**PROVIDED TEXT**
◆ ◆ ◆ ◆ ◆
Mechanisms and control of ventricular tachyarrhythmias

Mechanisms of ventricular arrhythmias, identification of patients at risk, use of specific therapeutic endpoints in selecting and monitoring antiarrhythmic regimens, and the role of pacemaker therapy and surgery in the management of ventricular arrhythmias are reviewed. Ventricular arrhythmias are usually caused by either a disturbance in impulse formation (automaticity), a disturbance in impulse propagation (re-entry), or a combination of these. In identifying patients at risk, ventricular arrhythmias must be evaluated with consideration for individual patients' characteristics. The prognostic importance of complex ventricular ectopy in apparently healthy individuals is unknown, but, during the first four hours after an acute myocardial infarction, ventricular extra beats often precede sudden death. Lidocaine remains the antiarrhythmic of choice for initial short-term therapy following acute myocardial infarction, although i.v. bretylium is sometimes used. Beta-adrenergic antagonists should be considered for all post-MI patients within one to three weeks after infarction and continued for two to three years. Membrane-depressant agents (quinidine, procainamide, disopyramide) should be avoided in patients with prolonged QT syndrome, Romano-Ward syndrome, or torsade de pointes. Noninvasive (ambulatory ECG monitoring and exercise testing) and invasive (electro-physiologic studies) tests are sometimes useful in diagnosis and in selection of appropriate drug therapy. Nonpharmacologic treatment of ventricular tachyarrhythmias includes permanent pacemakers, internal defibrillation devices, and surgery. The ideal antiarrhythmic agent with predictable efficacy and minimal toxicity has yet to be identified. Future clinical trials with conventional and investigational antiarrhythmic agents may establish a more clear-cut role for the pharmacologic management of ventricular tachyarrhythmias.
◆ ◆ ◆ ◆ ◆
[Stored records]
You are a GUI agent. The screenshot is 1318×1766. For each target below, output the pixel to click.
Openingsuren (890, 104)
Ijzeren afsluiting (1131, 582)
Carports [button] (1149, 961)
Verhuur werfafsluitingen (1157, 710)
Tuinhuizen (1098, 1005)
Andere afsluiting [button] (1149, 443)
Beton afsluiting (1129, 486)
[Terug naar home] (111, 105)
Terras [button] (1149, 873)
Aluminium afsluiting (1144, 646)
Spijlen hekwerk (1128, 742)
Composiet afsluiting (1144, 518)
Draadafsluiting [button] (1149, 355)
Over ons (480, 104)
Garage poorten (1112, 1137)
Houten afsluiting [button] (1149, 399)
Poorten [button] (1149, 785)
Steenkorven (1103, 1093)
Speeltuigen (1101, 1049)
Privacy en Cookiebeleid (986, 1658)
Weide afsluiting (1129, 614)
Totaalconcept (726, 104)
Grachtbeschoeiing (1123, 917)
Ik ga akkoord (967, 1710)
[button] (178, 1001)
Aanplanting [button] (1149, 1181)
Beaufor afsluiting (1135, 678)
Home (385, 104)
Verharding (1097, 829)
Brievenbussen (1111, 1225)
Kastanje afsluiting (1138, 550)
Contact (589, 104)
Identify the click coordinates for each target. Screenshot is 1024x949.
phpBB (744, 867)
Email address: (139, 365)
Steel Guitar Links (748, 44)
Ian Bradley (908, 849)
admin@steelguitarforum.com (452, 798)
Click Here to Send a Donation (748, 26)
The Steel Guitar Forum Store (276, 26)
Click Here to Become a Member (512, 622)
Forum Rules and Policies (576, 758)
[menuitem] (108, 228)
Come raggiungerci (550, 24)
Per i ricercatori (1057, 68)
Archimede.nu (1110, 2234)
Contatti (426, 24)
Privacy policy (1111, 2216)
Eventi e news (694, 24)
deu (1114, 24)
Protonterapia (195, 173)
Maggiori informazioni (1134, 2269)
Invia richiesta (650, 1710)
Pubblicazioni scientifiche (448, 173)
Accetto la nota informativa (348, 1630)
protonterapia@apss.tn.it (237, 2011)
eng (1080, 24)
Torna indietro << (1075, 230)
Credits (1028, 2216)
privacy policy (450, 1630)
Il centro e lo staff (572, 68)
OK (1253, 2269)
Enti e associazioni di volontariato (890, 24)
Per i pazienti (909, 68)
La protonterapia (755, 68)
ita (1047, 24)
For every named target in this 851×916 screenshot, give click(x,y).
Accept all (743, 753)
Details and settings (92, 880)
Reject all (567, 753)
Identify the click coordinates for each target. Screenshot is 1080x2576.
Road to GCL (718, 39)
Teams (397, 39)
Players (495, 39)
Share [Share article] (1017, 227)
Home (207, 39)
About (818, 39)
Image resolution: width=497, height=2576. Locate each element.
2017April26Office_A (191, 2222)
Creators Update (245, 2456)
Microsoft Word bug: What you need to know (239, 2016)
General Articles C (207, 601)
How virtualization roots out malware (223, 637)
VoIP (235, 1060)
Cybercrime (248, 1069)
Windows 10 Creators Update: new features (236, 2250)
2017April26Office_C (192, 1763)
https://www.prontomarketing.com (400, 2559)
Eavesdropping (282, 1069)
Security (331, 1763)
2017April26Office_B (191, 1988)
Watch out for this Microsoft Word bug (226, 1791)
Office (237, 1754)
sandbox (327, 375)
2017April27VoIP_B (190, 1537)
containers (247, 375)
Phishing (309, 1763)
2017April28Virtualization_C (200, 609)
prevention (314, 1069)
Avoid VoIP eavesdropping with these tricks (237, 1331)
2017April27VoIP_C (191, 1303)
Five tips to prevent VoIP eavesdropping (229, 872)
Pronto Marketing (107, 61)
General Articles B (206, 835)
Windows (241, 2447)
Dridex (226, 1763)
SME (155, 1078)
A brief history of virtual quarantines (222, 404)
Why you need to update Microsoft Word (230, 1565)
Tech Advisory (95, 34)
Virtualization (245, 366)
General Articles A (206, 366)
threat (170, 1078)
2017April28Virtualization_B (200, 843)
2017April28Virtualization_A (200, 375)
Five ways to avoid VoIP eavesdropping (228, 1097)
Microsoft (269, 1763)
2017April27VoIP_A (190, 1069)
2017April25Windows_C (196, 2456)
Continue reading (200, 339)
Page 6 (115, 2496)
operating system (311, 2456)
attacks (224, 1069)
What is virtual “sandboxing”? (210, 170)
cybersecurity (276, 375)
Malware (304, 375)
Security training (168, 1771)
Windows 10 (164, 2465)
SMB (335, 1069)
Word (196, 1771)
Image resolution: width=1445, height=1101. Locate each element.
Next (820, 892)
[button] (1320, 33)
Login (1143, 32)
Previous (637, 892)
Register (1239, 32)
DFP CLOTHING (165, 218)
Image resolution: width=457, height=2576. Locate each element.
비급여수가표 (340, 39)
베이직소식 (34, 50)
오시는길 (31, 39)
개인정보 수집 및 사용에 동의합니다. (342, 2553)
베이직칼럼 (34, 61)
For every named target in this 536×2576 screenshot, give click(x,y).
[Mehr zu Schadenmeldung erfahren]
◆ ◆ ◆ ◆ ◆
**TASK**
Translate this sentence from the text on ventricular tachyarrhythmias into Spanish: "Nonpharmacologic treatment of ventricular tachyarrhythmias includes permanent pacemakers, internal defibrillation devices, and surgery."

**RESULT OF THE EXERCISE**
El tratamiento no farmacológico de las taquiarritmias ventriculares incluye marcapasos permanentes, dispositivos de desfibrilación internos y cirugía.